#### THE TASK:
Add 117 to each x and y coordinate in the answers in the part of the listing that opens with its first line and closes with the line containing "[Início] (33, 49)". Write out those lines in full, request line included, and nothing beyond them.

#### DATA TO USE:
# # # # #

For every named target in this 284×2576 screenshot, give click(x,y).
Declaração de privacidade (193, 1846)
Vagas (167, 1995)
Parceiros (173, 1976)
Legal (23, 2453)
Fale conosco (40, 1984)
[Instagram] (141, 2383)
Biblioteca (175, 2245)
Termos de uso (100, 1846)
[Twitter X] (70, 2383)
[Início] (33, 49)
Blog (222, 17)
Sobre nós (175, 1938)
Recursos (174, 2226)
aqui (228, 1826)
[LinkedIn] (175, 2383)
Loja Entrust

# # # # #

#### IN RESPONSE:
For every named target in this 284×2576 screenshot, give click(x,y).
Declaração de privacidade (310, 1963)
Vagas (284, 2112)
Parceiros (290, 2093)
Legal (140, 2570)
Fale conosco (157, 2101)
[Instagram] (258, 2500)
Biblioteca (292, 2362)
Termos de uso (217, 1963)
[Twitter X] (187, 2500)
[Início] (150, 166)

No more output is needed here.